### TEXTO FORNECIDO
- - - - - - -
Um santo fascista e depravado
Uma leitura da obra de José Maria Escrivã de Balaguer, fundador do Opus Dei, recentemente canonizado pelo papa João Paulo II, mostra as fantasias sexuais do homem que teve ligações estreitas com o general Franco, ditador fascista da EspanhaJuan Goytisolo
Na Espanha, do decorrer dos últimos seis anos, depois da vitória do Partido Popular de José María Aznar, o Opus Dei, espécie de maçonaria católica fundada em 1928 por monsenhor Josémaria Escrivá de Balaguer1, foi pouco a pouco retomando o poder. Muitos militantes do Opus Dei voltaram a assumir postos importantes nas empresas e no governo. O que explica a retomada do interesse suscitado pela divulgação do Relatório confidencial sobre a organização secreta do Opus Dei, redigido em 1943 pela Falange (partido fascista espanhol), engajada, na época, contra Dom Escrivá de Balaguer numa dura luta pelo poder no âmbito da ditadura franquista. Nesse relatório, Escrivá é descrito como um “maledicente” de vida pouco exemplar, de “palavras e atos cheios de segundas intenções” e de uma “devoção ostentatória e piegas, muito pouco natural, com atitudes fingidas e forçadas”. Essas acusações não atrapalharam em nada a fulgurante carreira de Dom Escrivá; primeiro, mundana (o fundador do Opus Dei, “modesto” acumulador de condecorações e honras, havia obtido de seu amigo, o general Franco, um título nobiliárquico: marquês de Peralta) e depois celeste, beatificação em 1982 e, consagração suprema, sua santificação em 6 de outubro de 2002.
O leitor curioso da vida do novo santo Escrivá encontrará em algumas obras2 e nas hagiografias editadas pelo Opus Dei testemunhos abundantes sobre seus feitos e gestos. Dispomos de vestígios não menos reveladores do personagem com as seqüências filmadas de algumas de suas aparições no Cadillac preto, em posturas afetadas. Porém, minha interpretação pessoal, em Foutricomédie, das máximas de sua obra capital, Caminho, traduzida em mais de quarenta línguas, lança uma nova luz sobre as fantasias sexuais de Escrivá. O fundador do Opus Dei era, sem dúvida, como teria dito Rabelais, “da madeira de que se fazem os santos”.
Santas inspirações sexuais
Os próprios fascistas publicaram um relatório denunciando o recém-canonizado como “maledicente” e de vida pouco exemplar
A obra principal do fundador do Opus Dei – Caminho – foi escrita durante a Guerra Civil espanhola (1936-1939) e constitui um elogio do espírito fascista e do ditador Franco. Em um dos raros incisos autobiográficos do livro, o autor evoca os momentos de “nobre e alegre camaradagem” entre os oficiais franquistas, em que ouviu a canção de um “jovem tenente de bigode castanho” que recitava esta prece: “Corações divididos / eu, eu não quero isso / e se entrego o meu / Eu o entrego por inteiro[máxima 145]”. O livro reflete o fervor franquista de época (“A guerra é o maior obstáculo posto sobre o caminho fácil. E, contudo, será preciso amá-la como o religioso ama seus discípulos [311]” e, naturalmente, a fervorosa exaltação do caudilho Franco (Deixar-se conduzir? Você? Seria você parte do rebanho? No entanto, você nasceu para ser caudilho!” [16]. “Caudilhos!… Torne viril sua vontade para que Deus faça de você um caudilho.” [833]. Graças ao “fervor patriótico” [905] na luta contra ” o voltairianismo de peruca empoada ou os liberalismos fora de moda do século XIX [849], “a Espanha voltaria à antiga grandeza de seus santos, de seus sábios e de seus heróis” (introdução datada de 19 de março de 1939).
- - - - - - -
### REGISTROS FORNECIDOS

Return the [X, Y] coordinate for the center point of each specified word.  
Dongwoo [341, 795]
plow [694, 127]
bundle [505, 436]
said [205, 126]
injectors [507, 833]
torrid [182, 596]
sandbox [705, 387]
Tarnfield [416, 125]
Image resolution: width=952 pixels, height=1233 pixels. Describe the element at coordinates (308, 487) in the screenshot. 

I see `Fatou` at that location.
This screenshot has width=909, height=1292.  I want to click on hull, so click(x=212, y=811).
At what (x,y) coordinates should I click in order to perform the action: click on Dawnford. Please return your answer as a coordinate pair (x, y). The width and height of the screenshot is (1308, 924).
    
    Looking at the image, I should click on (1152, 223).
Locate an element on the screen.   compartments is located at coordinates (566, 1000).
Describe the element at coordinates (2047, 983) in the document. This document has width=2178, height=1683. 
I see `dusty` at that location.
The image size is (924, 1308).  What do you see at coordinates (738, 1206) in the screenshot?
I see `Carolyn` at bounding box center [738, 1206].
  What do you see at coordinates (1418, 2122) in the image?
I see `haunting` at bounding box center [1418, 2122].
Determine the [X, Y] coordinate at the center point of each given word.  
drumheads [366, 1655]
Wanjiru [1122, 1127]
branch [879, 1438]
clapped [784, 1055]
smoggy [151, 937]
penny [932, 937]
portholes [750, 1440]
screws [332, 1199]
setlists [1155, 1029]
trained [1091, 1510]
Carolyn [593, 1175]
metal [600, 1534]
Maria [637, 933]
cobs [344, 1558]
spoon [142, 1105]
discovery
- - - - - - -
### TAREFA PROPOSTA 1
Segundo o texto sobre o fundador do Opus Dei, que título nobiliárquico Escrivá obteve do general Franco?
### TAREFA PROPOSTA 2
Liste todos os números de máximas de Caminho que aparecem entre colchetes no texto sobre o fundador do Opus Dei.
### TAREFA PROPOSTA 3
Prossiga o texto sobre o fundador do Opus Dei a partir da última frase apresentada.

### RESPOSTA DO EXERCÍCIO 1
Marquês de Peralta.

### RESPOSTA DO EXERCÍCIO 2
145, 311, 16, 833, 905 e 849.

### RESPOSTA DO EXERCÍCIO 3
Mas, se esses aspectos de Caminho – e muitos outros, como sua grande estima pelo papel da mulher na sociedade cristã (“As mulheres não precisam ser sábias, basta que sejam apagadas” [946]) – foram objeto de exegese pelos especialistas de Escrivá, lastimo a ausência do que se poderia chamar uma leitura da “libido textual” de Caminho, dessa santa sexualidade exposta na máxima 28: “Enquanto comer é uma exigência do indivíduo, procriar é apenas uma exigência da espécie, os indivíduos singulares podendo se abster disso”. Conforme veremos, “os singulares” – que “se abstêm” de procriar, como pessoas informadas, à maneira de Lorca – podem encontrar em Caminho máximas muito saborosas e sentir-se confortados nos seus desejos e santas inspirações sexuais.
“Santa ousadia” e “atrevimento laico”
Em um dos raros incisos autobiográficos do livro, o autor evoca os momentos de “nobre e alegre camaradagem” entre os oficiais franquistas
O fundador do Opus Dei tem muita consideração pelo vigor da virilidade, e não esconde seu desdém por aqueles que dela são desprovidos e são por ele classificados de “doces e ternos como merengues”. Eis alguns exemplos: “Abandone esses gestos e essas maneiras frívolas ou pueris. Seja viril” [3]; “Seja forte. Seja viril. Seja homem” [22]; “Não seja pueril” [49]; Não seja mole, indolente” [193]; Você não tem vergonha de ser tão pouco viril até em seus defeitos?” [50].
O vigor preconizado por Escrivá engloba todos os campos da vida espiritual e afetiva. “Quem disse que não era viril fazer novenas?” [574]. A prece, frisa ele em muitas passagens, deve ser “vigorosa e viril” [691], e as lágrimas dos chamados à milícia serão, pois, igualmente “ardentes e viris” [216]. Por isso convém adotar um modelo de conduta que não dê margem à crítica; “se não for viril e… normal – observa ele, definindo o campo da singularidade aconselhada – você não será um apóstolo, mas sua caricatura risível” [877]. E, por conseqüência, salienta: “Ser criança não é ser efeminado” [888].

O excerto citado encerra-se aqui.